┌────────
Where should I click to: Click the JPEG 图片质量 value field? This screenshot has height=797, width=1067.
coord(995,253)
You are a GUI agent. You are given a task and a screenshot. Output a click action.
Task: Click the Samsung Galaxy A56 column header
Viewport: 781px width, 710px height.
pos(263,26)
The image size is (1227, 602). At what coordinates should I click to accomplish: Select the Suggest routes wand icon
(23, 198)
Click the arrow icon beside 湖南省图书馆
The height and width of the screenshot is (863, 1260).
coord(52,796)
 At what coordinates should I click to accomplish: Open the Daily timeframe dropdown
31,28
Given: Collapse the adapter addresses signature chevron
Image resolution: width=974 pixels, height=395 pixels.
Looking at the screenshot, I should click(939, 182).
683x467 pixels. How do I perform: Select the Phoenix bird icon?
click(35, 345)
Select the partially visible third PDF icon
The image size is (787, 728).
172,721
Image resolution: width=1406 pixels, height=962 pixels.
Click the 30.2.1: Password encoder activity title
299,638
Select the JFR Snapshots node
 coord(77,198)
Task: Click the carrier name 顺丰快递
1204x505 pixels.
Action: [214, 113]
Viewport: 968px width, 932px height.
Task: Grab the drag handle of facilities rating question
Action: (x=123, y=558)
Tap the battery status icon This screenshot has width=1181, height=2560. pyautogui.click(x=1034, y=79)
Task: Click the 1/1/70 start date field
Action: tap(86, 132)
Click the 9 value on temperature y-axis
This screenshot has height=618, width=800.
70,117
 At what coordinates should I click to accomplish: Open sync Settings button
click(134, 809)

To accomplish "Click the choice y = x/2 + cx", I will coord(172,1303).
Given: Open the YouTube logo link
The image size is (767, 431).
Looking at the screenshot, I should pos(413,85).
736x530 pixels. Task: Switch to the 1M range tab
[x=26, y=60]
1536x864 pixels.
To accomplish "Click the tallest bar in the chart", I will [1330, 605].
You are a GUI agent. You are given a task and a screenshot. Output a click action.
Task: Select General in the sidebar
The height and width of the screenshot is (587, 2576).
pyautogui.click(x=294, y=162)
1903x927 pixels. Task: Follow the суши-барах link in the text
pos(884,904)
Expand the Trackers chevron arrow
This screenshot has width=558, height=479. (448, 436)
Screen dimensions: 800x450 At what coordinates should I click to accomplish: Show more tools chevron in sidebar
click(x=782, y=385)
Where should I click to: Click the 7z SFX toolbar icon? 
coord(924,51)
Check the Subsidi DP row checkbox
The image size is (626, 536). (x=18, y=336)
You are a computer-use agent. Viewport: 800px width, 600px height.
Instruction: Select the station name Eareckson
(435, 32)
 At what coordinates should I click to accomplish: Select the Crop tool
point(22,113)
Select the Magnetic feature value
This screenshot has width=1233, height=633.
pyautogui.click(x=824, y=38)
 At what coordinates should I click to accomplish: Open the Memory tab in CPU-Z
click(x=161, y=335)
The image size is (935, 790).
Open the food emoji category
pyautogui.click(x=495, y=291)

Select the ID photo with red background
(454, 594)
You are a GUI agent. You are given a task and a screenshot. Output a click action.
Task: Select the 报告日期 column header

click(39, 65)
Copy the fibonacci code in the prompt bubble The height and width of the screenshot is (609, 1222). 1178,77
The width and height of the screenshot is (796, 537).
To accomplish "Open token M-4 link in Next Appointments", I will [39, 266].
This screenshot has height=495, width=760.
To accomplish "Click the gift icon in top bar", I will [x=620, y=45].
└────────
- [Your assignment]: Everything above from the line containing "Click the arrow icon beside 湖南省图书馆" down to the line containing "Task: Select General in the sidebar" should be copied exactly, both end lines included, and nothing else.

- [Result below]:
Click the arrow icon beside 湖南省图书馆
The height and width of the screenshot is (863, 1260).
coord(52,796)
 At what coordinates should I click to accomplish: Open the Daily timeframe dropdown
31,28
Given: Collapse the adapter addresses signature chevron
Image resolution: width=974 pixels, height=395 pixels.
Looking at the screenshot, I should click(939, 182).
683x467 pixels. How do I perform: Select the Phoenix bird icon?
click(35, 345)
Select the partially visible third PDF icon
The image size is (787, 728).
172,721
Image resolution: width=1406 pixels, height=962 pixels.
Click the 30.2.1: Password encoder activity title
299,638
Select the JFR Snapshots node
 coord(77,198)
Task: Click the carrier name 顺丰快递
1204x505 pixels.
Action: [214, 113]
Viewport: 968px width, 932px height.
Task: Grab the drag handle of facilities rating question
Action: (x=123, y=558)
Tap the battery status icon This screenshot has width=1181, height=2560. pyautogui.click(x=1034, y=79)
Task: Click the 1/1/70 start date field
Action: tap(86, 132)
Click the 9 value on temperature y-axis
This screenshot has height=618, width=800.
70,117
 At what coordinates should I click to accomplish: Open sync Settings button
click(134, 809)

To accomplish "Click the choice y = x/2 + cx", I will coord(172,1303).
Given: Open the YouTube logo link
The image size is (767, 431).
Looking at the screenshot, I should pos(413,85).
736x530 pixels. Task: Switch to the 1M range tab
[x=26, y=60]
1536x864 pixels.
To accomplish "Click the tallest bar in the chart", I will [1330, 605].
You are a GUI agent. You are given a task and a screenshot. Output a click action.
Task: Select General in the sidebar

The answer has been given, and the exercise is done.